Assigned task — An exact repetition of the data is required; no picture should appear in it.

[Stored items]
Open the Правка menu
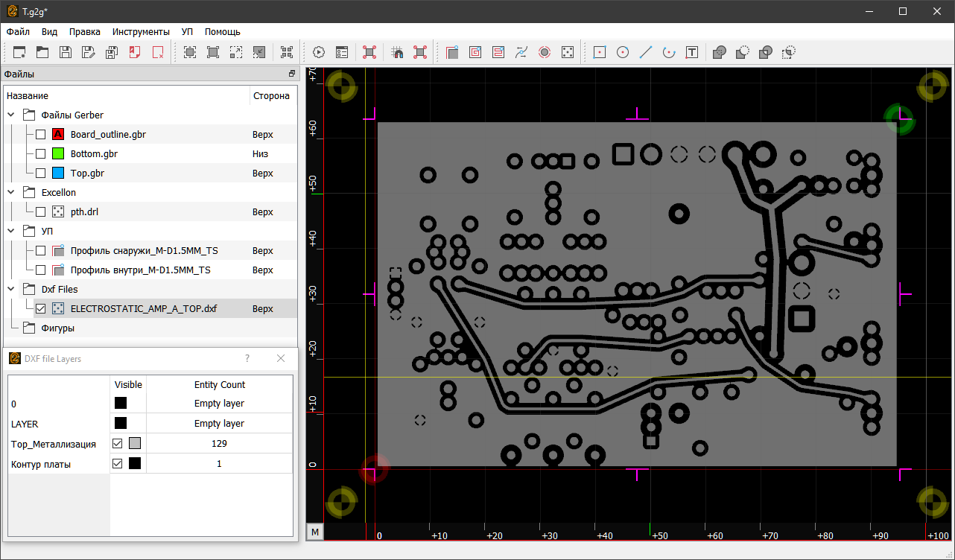This screenshot has width=955, height=560. (85, 32)
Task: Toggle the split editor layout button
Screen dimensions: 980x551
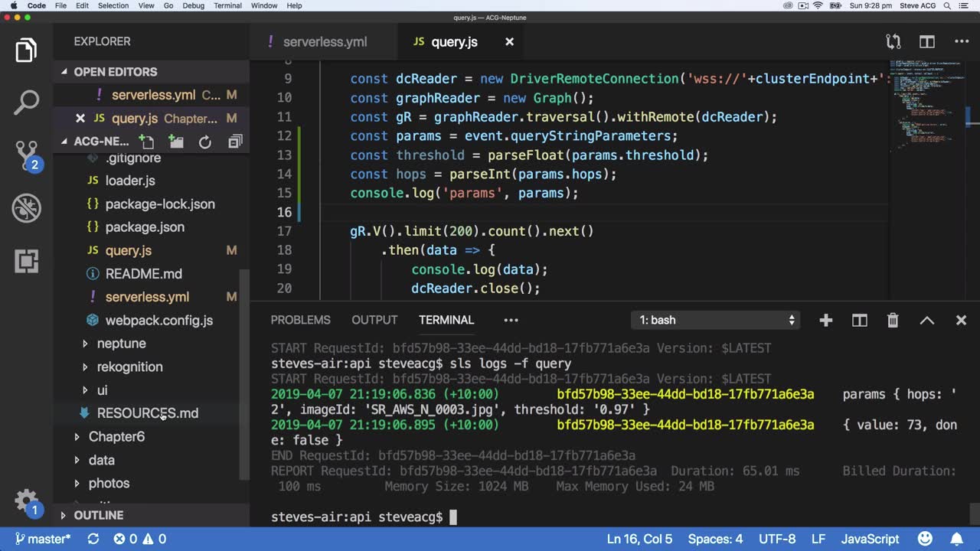Action: (927, 42)
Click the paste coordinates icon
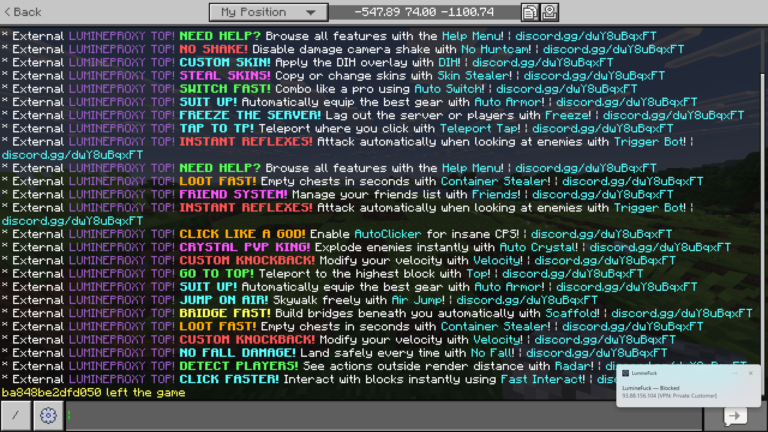This screenshot has width=768, height=432. 549,12
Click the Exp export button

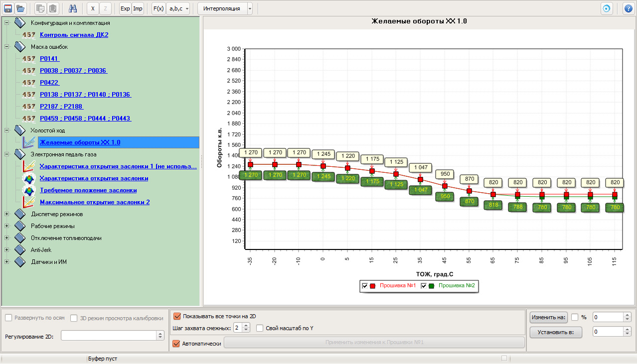125,8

Answer for the task —
Open the Правка menu
This screenshot has width=955, height=560. (85, 32)
Task: Toggle the split editor layout button
Screen dimensions: 980x551
Action: (927, 42)
Click the paste coordinates icon
This screenshot has width=768, height=432. 549,12
Click the Exp export button

125,8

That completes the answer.